Come a Merzagora accadde, sessant’anni fa. “Scusa – lo avvertì il giovane ma già più scafato Andreotti – io ho vent’anni meno di te, e tu mi potresti dire di farmi i fatti miei. Però lascia che ti dia un consiglio: non esporti, altrimenti non riesci. Ma Fanfani e Scelba, mi rispose Merzagora, mi hanno assicurato che ho l’appoggio di tutto il gruppo. Quando te lo dicono in troppi è meglio diffidare, replicai io. La verità è che lui invitava a pranzo tutte le settimane il capogruppo comunista Mauro Scoccimarro, e siccome quello era molto gentile lui si era illuso di avere anche l’appoggio del Pci. Confondeva la cortesia con i voti…”.

 

Ecco, appunto. E’ quello il momento di massima, umana illusione: quando le mani si porgono, i sorrisi si aprono, le pacche sulle spalle si sprecano. Si liscia il pelo (e il vello prodiano ne porta ancora i segni, e duole il cuore nel racconto di quel D’Alema che se ne va ramingo per piazza Farnese, l’antico artiglio spuntato, e al cronista solo risponde: “Non me ne occupo, è una bella serata per passeggiare…”) non al prescelto, piuttosto alla vittima sacrificale. Allora bisogna alzare la antenne, come succedeva al bambino Adam ne “La valle dell’Eden” quando quella carogna di suo padre non lo picchiava, “aveva più paura della gentilezza di quanta ne aveva avuta della violenza perché aveva la sensazione che lo stessero preparando per un sacrificio, che lo trattassero con tanta gentilezza prima della morte, come le vittime destinate alla divinità”.

 

[**Video_box_2**]Ha il dramma la sua parte, sempre, nella vicenda del Quirinale. E la commedia, essendo faccenda italiana, pure – Gasparri, per dire, certo impressionato dal fatto di sedere nella stessa Aula dove si aggirò il senatore a vita Montale, ha messo mano per questa occasione persino a un insospettabile (si spera non replicabile) estro poetico: “Tutto è pronto, addobbi e sale / per la sfida al Quirinale. / Nazareno, Mattarella, scegli questo oppure quella…”. I suggestivi candidati mediatici che sorgono qua e là, come lumachine nel dopo pioggia: l’evento Magalli, che a suo conforto i precedenti di Schwarzenegger e Reagan evoca, così il sostegno del direttore del Fatto pubblicamente incassa, la tentazione della marachella nel segreto dell’urna, così che i voti possano piovigginare su stimati cronisti, conduttori radiofonici, televenditrici, figlie di re, persino mogli di leader, calciatori in pensione, cantanti da stadio, quelli che nel segreto invece del nome depositano il biglietto ferroviario.

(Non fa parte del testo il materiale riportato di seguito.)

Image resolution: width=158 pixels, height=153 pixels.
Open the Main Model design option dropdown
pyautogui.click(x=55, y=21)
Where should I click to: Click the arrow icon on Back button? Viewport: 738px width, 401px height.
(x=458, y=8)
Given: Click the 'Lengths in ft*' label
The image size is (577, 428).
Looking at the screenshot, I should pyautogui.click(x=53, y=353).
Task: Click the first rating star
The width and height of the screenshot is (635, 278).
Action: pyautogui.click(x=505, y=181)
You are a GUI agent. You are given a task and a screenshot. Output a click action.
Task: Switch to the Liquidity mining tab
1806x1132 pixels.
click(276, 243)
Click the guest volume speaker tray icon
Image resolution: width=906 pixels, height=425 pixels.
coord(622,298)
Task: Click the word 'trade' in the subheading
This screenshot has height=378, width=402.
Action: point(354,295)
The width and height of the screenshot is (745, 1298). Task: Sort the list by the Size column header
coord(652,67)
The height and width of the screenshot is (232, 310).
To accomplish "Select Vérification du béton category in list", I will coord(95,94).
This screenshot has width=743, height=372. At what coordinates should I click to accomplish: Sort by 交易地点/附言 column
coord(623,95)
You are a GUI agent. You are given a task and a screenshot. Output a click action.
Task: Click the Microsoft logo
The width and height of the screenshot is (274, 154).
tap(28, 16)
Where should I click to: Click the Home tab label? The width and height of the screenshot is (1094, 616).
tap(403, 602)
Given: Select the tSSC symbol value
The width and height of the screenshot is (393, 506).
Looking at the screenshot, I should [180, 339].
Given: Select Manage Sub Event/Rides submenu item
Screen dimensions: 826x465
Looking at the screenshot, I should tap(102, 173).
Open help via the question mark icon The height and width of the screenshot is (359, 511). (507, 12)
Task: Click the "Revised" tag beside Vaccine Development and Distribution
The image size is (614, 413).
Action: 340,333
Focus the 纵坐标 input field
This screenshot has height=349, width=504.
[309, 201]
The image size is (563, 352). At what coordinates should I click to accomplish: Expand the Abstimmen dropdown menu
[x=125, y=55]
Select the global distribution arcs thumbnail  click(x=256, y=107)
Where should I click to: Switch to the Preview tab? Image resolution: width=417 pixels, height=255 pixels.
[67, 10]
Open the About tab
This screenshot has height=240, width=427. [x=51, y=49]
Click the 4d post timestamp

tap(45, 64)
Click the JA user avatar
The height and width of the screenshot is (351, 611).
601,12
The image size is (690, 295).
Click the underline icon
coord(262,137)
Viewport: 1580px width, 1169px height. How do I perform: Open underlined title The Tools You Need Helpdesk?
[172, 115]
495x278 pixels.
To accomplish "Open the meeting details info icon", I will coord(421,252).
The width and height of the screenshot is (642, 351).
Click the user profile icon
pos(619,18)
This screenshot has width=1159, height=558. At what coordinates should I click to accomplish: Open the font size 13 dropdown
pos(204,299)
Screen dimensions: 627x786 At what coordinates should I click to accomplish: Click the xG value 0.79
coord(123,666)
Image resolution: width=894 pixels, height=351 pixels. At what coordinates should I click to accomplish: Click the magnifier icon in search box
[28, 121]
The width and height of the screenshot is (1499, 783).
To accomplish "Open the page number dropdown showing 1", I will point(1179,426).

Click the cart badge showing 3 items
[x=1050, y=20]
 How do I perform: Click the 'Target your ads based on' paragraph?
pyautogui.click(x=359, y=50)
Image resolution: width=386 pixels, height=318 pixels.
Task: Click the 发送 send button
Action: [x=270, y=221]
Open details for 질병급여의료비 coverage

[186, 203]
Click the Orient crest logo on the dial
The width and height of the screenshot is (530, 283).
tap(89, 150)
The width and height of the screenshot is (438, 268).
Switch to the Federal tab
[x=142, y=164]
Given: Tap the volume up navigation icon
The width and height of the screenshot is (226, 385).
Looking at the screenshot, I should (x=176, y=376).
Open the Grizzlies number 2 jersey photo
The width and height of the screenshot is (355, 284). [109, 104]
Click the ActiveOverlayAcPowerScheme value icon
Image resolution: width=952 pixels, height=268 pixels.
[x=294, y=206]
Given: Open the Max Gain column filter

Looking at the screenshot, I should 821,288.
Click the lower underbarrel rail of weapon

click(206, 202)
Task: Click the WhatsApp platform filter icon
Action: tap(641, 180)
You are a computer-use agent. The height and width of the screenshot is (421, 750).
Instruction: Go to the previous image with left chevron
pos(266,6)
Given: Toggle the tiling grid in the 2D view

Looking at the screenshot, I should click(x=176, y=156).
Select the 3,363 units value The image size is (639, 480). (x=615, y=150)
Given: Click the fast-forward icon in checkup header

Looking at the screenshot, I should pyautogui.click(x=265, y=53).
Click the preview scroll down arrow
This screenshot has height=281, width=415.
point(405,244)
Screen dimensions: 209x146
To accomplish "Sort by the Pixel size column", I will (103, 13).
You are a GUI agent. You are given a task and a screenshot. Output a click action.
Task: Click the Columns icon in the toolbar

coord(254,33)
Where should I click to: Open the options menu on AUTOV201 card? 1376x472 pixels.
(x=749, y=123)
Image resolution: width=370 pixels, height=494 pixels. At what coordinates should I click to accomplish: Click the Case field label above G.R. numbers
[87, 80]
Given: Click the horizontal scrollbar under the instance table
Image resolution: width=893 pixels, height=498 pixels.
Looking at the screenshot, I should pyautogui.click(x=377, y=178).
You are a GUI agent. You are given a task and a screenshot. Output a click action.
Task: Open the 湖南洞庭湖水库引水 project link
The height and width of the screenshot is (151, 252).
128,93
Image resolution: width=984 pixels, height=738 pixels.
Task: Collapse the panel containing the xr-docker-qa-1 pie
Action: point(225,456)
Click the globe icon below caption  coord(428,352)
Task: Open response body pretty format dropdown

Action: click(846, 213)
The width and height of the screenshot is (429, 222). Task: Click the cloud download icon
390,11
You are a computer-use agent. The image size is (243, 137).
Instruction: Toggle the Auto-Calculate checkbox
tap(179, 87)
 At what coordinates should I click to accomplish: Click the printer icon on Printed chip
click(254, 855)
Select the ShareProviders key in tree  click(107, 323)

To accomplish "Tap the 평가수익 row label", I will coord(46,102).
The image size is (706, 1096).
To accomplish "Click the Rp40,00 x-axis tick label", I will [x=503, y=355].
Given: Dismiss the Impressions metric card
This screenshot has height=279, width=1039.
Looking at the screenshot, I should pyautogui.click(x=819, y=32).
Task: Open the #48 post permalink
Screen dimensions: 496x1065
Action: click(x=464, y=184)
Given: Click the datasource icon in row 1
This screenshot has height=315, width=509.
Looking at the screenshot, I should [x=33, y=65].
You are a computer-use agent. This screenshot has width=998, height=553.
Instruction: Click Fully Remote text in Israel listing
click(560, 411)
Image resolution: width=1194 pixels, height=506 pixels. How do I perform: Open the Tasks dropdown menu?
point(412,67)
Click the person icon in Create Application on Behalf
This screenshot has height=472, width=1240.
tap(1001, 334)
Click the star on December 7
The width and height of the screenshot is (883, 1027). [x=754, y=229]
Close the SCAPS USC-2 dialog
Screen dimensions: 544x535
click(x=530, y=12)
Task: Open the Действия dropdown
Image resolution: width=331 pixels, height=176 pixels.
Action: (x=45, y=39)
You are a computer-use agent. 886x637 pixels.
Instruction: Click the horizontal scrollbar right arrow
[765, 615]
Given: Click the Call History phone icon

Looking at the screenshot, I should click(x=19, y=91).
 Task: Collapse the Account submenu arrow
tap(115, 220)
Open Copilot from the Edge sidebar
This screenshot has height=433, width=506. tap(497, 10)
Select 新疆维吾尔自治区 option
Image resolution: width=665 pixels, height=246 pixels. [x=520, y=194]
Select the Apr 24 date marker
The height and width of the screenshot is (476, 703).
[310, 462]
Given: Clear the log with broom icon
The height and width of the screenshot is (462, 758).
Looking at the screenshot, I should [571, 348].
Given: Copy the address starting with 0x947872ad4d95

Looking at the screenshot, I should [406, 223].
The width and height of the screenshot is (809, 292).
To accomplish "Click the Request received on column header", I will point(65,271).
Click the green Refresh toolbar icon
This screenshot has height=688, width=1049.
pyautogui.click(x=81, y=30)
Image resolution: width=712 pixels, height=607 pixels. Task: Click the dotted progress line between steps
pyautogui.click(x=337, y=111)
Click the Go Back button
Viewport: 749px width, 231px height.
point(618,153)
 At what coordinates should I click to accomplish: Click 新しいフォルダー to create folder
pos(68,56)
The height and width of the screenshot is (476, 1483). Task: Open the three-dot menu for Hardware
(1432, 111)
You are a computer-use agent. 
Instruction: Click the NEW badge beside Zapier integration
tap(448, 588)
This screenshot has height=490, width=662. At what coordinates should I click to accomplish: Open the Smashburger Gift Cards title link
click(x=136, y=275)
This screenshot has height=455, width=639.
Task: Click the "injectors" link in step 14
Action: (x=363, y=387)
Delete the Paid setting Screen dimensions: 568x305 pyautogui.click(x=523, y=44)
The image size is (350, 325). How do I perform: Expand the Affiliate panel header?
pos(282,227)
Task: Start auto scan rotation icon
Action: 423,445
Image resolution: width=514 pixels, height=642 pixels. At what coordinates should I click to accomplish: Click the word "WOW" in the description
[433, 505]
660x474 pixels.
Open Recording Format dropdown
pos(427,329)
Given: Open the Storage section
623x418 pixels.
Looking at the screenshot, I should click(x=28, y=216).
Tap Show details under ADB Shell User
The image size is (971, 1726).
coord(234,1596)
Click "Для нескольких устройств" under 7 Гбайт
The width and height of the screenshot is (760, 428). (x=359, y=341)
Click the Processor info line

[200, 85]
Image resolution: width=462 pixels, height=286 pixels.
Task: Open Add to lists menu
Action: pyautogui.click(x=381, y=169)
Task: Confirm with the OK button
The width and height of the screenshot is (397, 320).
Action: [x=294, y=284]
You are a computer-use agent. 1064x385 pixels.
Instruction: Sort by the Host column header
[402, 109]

L’altro giorno è stata così omaggiata Sabrina Ferilli, in passato Sophia Loren, la volta scorsa all’operoso Rocco Siffredi toccò l’onore – e adesso provate a dire che quello non ha i requisiti!, subito si sospirò tra l’Aula e le cronache. Per non dire d’ogni sorta d’invocazione che la votazione precede, e perciò (e quest’ultima volta più delle altre è successo), al di là, per carità, della richiesta “autorevolezza” (manco a dirlo, si potrebbe mai richiedere spregevolezza?), l’indispensabile onestà, ovvio, la “società civile” che sempre ha le sue pensate e le sue ardimentose raccolte di firme, ecco che c’è chi lo/la vuole donna, chi lo preferirebbe pure nero, chi sospira per un settentrionale (Napolitano nomen omen), e chi, va da sé, un gay dichiarato vedrebbe benissimo – il senatore piddì Lo Giudice ha fatto pure il nome, oltre la richiesta qualifica, quello del grandissimo Paolo Poli, capacissimo di sollazzare non poco con intelligenza le nostre istituzioni: “La mente è come l’ombrello: per funzionare deve essere aperta”, ma pure di scontentare i più severi tra i custodi della nostra moralità e/o legalità: “La sola legge che non ho infranto è quella di gravità”.

 

Se basterà attruppare per solo tre giorni senatori e deputati, stamattina si vedrà. Se il mite Sergio Mattarella dovrà solo attraversare la piazza, per passare dal palazzo della Consulta a quello del Quirinale, col travaso dei suoi amatissimi gatti, rebus che verrà sciolto in queste ore. In altre elezioni fino a ventitré votazioni si è giunti – agonia da Conclave papale a Viterbo, voglia di scoperchiare il tetto di Montecitorio. O ventuno. O sedici. Ma stavolta pare fatta.

 

Anzi, è fatta. Lo stesso, si racconta di gente che in passato aveva il discorso già pronto – lo notò il solito Andreotti, andando indietro nei decenni, sulla scrivania dell’ormai rassegnato conte Sforza. Meglio perciò non portarsi troppo avanti con l’entusiasmo – e benissimo sa Mattarella, dello statista e santo sicuro estimatore, cosa raccomandava Tommaso Moro, dei politici ormai stremato protettore: “E’ già un pessimo affare perdere la propria anima per il mondo intero, figuriamoci per la Cornovaglia”. Solo appena un po’ di più per il Quirinale.

 

Ma niente paura, né l’anima sua né il designato stesso corrono rischi, dicono a Montecitorio. Ci siamo, si giura. Pure Cristo e sant’Antonio lassù sono pronti – lo sono sempre. I democristiani, poi, più e meglio di tutti.